Methods: Our work allowed us to complete a population-based study on patients who tested positive for COVID-19 in Alberta from March 1, 2020 to December 15, 2021. We completed a multi-centre, retrospective population-based descriptive study using secondary data sources in Alberta, Canada. We identified all adult patients (≥ 18 years of age) tested and subsequently positive for COVID-19 (including only the first incident case of COVID-19) on a laboratory test. We determined positive COVID-19 tests, gender, age, comorbidities, residency in a long-term care (LTC) facility, time to hospitalization, length of stay (LOS) in hospital, and mortality. Patients were followed for 60 days from a COVID-19 positive test.

Results: Between March 1, 2020 and December 15, 2021, 255,037 adults were identified with COVID-19 in Alberta. Most confirmed cases occurred among those less than 60 years of age (84.3%); however, most deaths (89.3%) occurred among those older than 60 years. Overall hospitalization rate among those who tested positive was 5.9%. Being a resident of LTC was associated with substantial mortality of 24.6% within 60 days of a positive COVID-19 test. The most common comorbidity among those with COVID-19 was depression. Across all patients 17.3% of males and 18.6% of females had an unplanned ambulatory visit subsequent to their positive COVID-19 test.
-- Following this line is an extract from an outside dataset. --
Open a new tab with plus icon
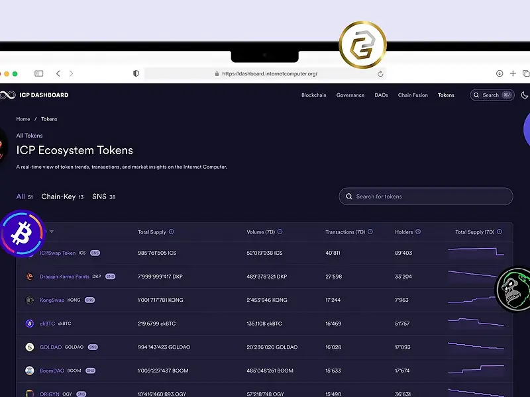 pyautogui.click(x=513, y=73)
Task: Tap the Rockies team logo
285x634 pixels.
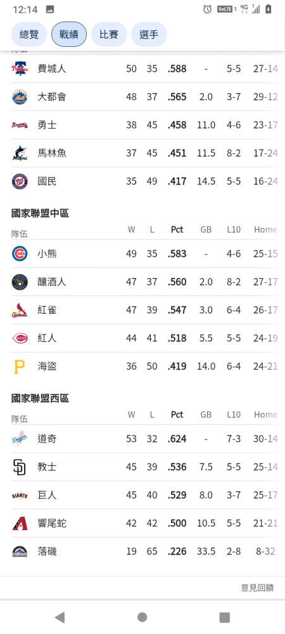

Conclusions: COVID-19 is associated with extensive healthcare utilization. Residents of LTC were substantially impacted during the COVID-19 pandemic with high associated mortality. Further work should be done to better understand the economic burden associated with related healthcare utilization following a COVID-19 infection to inform healthcare system resource allocation, planning, and forecasting.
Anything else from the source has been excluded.